Now, don’t be scared if you don’t cozy up with poets on an every day basis—you’re going to love it. I promise. Read it with drink in hand, and you’ll probably never put it down, until you fall down. Which is saying something.
PS: Want to see an actual poem that’s in the book to get you going? Check out here, and here.
May 15, 2010
Ohh, that title just makes me shudder: Death at the Bar. Perhaps the worst thing possible (well, okay, that’s a bit much—there are, in life, much worse things, but this is just a drinks blog, so give me some leeway), especially if it was a jolly evening.

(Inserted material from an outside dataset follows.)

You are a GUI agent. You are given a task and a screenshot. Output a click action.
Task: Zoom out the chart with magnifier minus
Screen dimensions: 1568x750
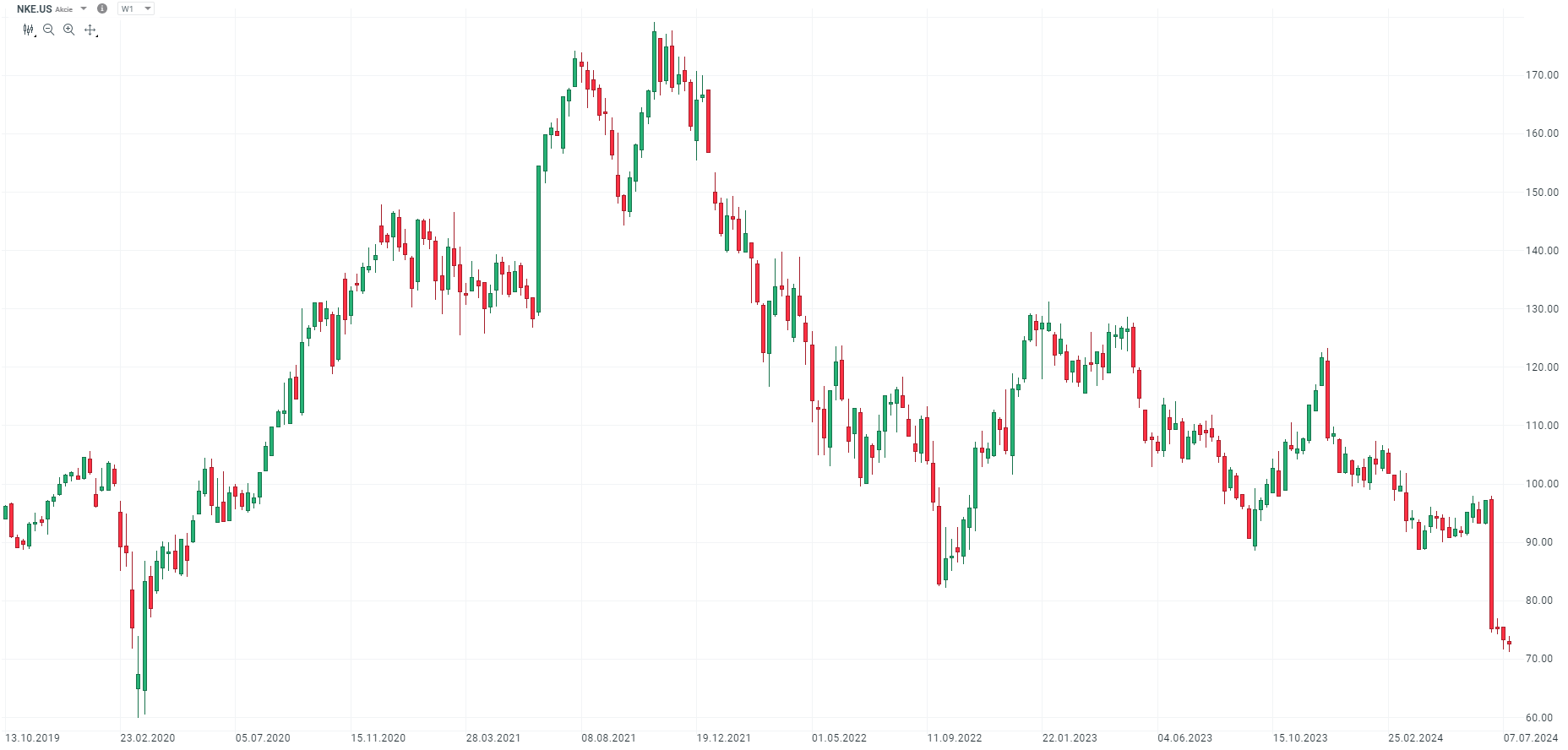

Which, in this book, by Ngaio Marsh (Ngaio is pronounced /ˈnaɪoʊ/ if you were wondering, and is a lady), isn’t 100% true, as the evening at the bar (a little English town bar called the Plume of Feathers. Which is fantastic, especially as it’s not a disco), is a tad contentious, with old fiesty relationships, and reds (in the commie way), and an arrogant lawyer, and more.
But it’s still a pretty good night (as the below quote points out, though it also has a bit of foreshadowing), until they decide to play darts. Because one of the characters is killed . . . by a dart. Or is he? You’ll have to read the darn book to find out, because I’m no spoiler.
Watchman had already taken three glasses of Treble Extra and, although sober, was willing to be less so. Parish, suddenly flamboyant, offered to bet Able a guinea that the brandy was not Courvoisier ’87, and on Abel shaking his head, said that if it was Courvoisier ’87, damn it, they’d kill a bottle of it there and then.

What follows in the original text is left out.